Свое именьице


Если отшелушить от “Головлевых” необязательные виньетки, придется признать, что самого востребованного постановщика последних московских сезонов все больше тянет притушить фитилек эпатажности, сделать серьезное лицо и потолковать о душе – короче, заняться всем тем, от чего в ужасе бегут граждане, жаждущие решительного обновления местной сцены и увидевшие в Кирилле Серебренникове человека, на которого можно смело в этом деле положиться. Между тем его “Господа Головлевы” – история, в сущности, о том, как модный режиссер обнаружил, что в традиционном театре ему тоже вполне комфортно.

Нет, в “Головлевых”, разумеется, без труда можно увидеть любовно сложенную, довольно компактную горку стройматериалов, обычно проходящих в театральном реестре под названием “фирменные приемы”: от горстки юродивых – неизменной группы поддержки, по которой опознается тяга режиссера к метафизике в ее национальном варианте, до элегантных черных пиджаков со шнуровкой вместо пуговиц – в таком дизайнерском наряде, скроенном самим Кириллом Серебренниковым, семейство Головлевых в порядке неживой очереди отходит в мир иной.

Приметой современности можно считать также показательное, но, впрочем, уместное цитирование похабника Баркова – любимого поэта Владимира Михайловича Головлева (Сергей Сосновский), который петушится в самом начале спектакля, задавая тон всей дальнейшей сценической суете, очевидно требующей редактуры, усушки и утряски, – правильнее всего приходить на “Господ Головлевых” будет, наверное, месяца через полтора-два, когда опрометчивых постановочных решений останется меньше.

Тогда, скорее всего, станет еще заметнее, что новый спектакль – пример того театрального мышления, которое составляет капитал режиссеров-традиционалистов и обычно требует разговора не о том, как сделана работа, а о том, какие масштабные и в высшей степени нравственные задачи владели умом постановщика.
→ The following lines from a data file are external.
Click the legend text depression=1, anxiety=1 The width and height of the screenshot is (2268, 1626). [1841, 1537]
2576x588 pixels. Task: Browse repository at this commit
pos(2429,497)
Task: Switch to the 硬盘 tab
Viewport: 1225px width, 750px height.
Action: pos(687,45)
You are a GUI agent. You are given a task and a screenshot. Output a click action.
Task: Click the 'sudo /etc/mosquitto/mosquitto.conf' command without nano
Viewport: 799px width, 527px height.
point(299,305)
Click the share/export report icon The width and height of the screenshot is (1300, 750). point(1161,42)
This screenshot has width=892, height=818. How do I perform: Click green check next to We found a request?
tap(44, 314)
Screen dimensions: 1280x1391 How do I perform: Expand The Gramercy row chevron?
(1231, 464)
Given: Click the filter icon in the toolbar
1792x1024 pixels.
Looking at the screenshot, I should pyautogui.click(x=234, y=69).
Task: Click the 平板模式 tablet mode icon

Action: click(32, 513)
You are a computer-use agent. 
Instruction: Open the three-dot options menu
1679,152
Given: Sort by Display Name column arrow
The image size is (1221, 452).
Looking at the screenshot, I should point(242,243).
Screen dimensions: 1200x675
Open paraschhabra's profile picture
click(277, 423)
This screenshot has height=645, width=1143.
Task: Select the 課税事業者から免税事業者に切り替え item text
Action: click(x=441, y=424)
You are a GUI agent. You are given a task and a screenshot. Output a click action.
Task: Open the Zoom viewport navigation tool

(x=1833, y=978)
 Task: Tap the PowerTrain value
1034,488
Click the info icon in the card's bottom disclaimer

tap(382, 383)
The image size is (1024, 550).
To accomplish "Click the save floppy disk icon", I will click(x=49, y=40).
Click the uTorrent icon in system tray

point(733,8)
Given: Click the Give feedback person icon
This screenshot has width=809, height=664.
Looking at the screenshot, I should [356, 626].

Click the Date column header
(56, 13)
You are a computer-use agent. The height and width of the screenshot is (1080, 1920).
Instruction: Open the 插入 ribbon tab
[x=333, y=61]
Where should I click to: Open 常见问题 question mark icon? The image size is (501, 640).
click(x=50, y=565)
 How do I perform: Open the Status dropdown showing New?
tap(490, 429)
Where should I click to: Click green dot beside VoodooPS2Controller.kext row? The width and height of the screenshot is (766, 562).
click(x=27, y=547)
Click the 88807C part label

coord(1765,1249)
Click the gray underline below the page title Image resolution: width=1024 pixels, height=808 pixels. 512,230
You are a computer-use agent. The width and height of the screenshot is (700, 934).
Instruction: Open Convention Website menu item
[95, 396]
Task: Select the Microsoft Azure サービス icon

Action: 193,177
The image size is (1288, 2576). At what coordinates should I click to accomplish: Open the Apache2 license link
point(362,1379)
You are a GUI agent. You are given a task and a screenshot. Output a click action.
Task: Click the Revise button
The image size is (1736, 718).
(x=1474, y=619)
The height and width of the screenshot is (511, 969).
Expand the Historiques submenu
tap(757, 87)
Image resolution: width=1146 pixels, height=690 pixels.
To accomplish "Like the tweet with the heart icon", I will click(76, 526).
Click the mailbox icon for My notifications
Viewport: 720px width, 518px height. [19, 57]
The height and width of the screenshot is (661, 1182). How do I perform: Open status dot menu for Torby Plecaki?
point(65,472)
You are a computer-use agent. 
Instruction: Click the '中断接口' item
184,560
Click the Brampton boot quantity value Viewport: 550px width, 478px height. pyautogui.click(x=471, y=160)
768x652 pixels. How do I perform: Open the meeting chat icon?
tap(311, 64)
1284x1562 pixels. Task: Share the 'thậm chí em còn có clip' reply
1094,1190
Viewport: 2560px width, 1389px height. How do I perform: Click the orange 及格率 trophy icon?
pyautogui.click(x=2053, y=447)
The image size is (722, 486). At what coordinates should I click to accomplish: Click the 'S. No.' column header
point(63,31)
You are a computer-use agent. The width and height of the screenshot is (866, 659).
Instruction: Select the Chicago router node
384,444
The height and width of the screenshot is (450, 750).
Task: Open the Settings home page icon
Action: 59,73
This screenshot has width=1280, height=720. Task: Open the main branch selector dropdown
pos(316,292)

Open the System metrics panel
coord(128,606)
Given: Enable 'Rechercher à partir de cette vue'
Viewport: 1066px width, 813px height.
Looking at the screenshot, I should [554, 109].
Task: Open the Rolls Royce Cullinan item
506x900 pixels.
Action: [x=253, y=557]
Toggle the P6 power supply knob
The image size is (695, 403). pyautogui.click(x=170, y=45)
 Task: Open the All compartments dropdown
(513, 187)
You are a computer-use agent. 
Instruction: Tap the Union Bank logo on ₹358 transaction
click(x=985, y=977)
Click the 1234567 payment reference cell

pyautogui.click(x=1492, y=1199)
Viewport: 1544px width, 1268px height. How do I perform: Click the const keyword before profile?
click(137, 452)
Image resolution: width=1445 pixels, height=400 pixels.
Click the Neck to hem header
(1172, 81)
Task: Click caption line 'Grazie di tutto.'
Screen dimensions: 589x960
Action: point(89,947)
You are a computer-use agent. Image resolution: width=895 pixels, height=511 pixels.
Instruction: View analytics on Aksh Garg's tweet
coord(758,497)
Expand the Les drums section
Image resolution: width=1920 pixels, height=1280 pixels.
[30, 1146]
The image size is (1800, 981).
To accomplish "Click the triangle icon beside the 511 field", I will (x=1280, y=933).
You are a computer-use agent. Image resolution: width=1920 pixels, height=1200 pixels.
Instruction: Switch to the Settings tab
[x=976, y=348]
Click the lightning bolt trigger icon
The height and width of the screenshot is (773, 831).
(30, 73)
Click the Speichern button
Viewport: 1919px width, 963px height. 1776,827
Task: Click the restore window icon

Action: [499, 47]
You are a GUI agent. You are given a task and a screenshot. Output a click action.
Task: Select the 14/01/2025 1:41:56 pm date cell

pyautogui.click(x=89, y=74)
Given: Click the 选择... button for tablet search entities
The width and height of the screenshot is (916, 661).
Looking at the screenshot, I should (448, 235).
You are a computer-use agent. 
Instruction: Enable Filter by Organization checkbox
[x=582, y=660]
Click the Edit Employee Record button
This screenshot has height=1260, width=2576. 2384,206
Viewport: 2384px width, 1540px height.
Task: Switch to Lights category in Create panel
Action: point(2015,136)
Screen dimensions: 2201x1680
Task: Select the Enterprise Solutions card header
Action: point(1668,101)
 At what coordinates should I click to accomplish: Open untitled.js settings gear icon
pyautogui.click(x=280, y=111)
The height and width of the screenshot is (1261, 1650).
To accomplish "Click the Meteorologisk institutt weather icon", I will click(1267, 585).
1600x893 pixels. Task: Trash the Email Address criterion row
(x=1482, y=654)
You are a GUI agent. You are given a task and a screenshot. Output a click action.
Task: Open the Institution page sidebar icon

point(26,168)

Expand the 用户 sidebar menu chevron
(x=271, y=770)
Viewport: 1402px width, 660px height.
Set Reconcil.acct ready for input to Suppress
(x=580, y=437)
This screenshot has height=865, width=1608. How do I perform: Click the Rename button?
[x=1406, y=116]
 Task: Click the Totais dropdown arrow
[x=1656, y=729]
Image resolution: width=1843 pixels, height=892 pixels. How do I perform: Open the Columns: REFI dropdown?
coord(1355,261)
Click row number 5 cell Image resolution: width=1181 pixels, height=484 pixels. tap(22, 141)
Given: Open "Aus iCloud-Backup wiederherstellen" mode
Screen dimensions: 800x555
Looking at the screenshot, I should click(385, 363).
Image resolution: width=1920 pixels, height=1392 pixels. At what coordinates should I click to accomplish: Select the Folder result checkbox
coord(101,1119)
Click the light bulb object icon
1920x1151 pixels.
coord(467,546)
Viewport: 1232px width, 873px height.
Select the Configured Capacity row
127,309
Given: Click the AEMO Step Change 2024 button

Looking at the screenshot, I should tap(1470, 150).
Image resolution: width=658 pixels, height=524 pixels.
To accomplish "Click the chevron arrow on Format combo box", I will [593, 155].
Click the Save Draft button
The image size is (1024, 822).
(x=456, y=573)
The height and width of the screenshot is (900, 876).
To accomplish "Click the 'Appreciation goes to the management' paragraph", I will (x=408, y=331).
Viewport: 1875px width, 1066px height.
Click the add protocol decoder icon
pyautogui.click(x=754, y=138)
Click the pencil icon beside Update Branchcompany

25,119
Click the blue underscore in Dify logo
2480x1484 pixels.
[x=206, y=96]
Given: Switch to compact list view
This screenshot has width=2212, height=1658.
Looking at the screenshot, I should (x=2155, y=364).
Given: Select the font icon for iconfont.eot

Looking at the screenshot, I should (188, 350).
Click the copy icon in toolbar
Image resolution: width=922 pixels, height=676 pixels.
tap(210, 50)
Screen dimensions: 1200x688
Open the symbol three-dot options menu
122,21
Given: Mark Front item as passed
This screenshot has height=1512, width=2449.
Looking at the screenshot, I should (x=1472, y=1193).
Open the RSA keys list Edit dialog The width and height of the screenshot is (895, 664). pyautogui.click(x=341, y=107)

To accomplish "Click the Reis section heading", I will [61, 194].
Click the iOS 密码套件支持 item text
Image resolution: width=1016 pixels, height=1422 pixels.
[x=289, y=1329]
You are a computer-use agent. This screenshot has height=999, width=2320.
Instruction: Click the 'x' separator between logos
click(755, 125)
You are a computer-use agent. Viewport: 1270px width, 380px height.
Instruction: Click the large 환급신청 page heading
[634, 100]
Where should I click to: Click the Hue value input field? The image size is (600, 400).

В этом смысле занятно сравнить “Господ Головлевых” с другим мхатовским спектаклем Кирилла Серебренникова – “Мещанами”, которые очевидно рифмуются с премьерой: в обоих случаях внешним сюжетом становится разрушение семьи. Но в “Мещанах” режиссера интересовали формальные задачи: конфликт поколений решался там через столкновение двух типов театра – “старого” реалистически-психологического и “нового”, более условного, подвижного и всеядного. В “Головлевых” режиссеру уже, видимо, совсем не до формальностей. Поначалу еще кажется, что он пытается разыграть жуткий сюжет Салтыкова-Щедрина как динамичный и доходчивый триллер, но чем дальше, тем больше понимаешь, что все это ерунда, – можно приделать мерзкому Иудушке крылья, как у мухи, но это совершенно не мешает заметить, что, как всякий художник, осознавший принадлежность к традиции, Кирилл Серебренников занялся-таки анатомированием русской души со всеми ее потемками – причем не теперешними, а, понятное дело, всегдашними. И если первый акт “Господ Головлевых” еще выдает какое-то режиссерское смущение по данному поводу, то второй устроен по принципам тех богоугодных театральных заведений, где всякую грубо сыгранную сцену предлагается понимать как крик души.

Все это заставляет ломать голову еще и над вопросом о том, сколько же все-таки режиссерского труда вложено в лучшие роли – Иудушки в исполнении Евгения Миронова и его “милого друга маменьки” Арины Петровны, которую Алла Покровская играет, по ходу действия почти физически съеживаясь из властной хозяйки в жалкую обтрепанную приживалку, чтобы под конец произнести свое проклятие Иудушке так, что и он с этого момента начинает усыхать, истончаться, превращаясь из человека в фантом. Не вполне понятно, уделил ли постановщик больше всего внимания этим ролям (поскольку остальные персонажи сыграны в основном приблизительно), или важнее самостоятельная душевная работа, заниматься которой Алле Покровской и Евгению Миронову было интереснее, чем их партнерам по сцене. Второе предположение, возможно, вернее, потому что в роли Иудушки Миронов, похоже, решает какие-то собственные задачи, далеко не всегда совпадающие с режиссерскими.

Новый Иудушка – не урод, не карикатурный мерзавец, а скорее какое-то общее место, нечто настолько неприметное и обыденное, что, кажется, у него даже смазаны черты лица, и лишь характерная привычка креститься торопливым жестом сверху вниз, пропуская горизонтальное движение, выдает в герое Миронова что-то специально богомерзкое. В целом же щедринский кровопивушка, методично сживающий родных со света, не лишен житейской логики и не превращен в символ: самое тонкое в работе Евгения Миронова – неброскость. Его Иудушка не мерзок и не жалок, он нормален. И это, пожалуй, реальная жуть – почище всей той бутафории, которой обставлено именьице Головлевых в новом спектакле МХТ.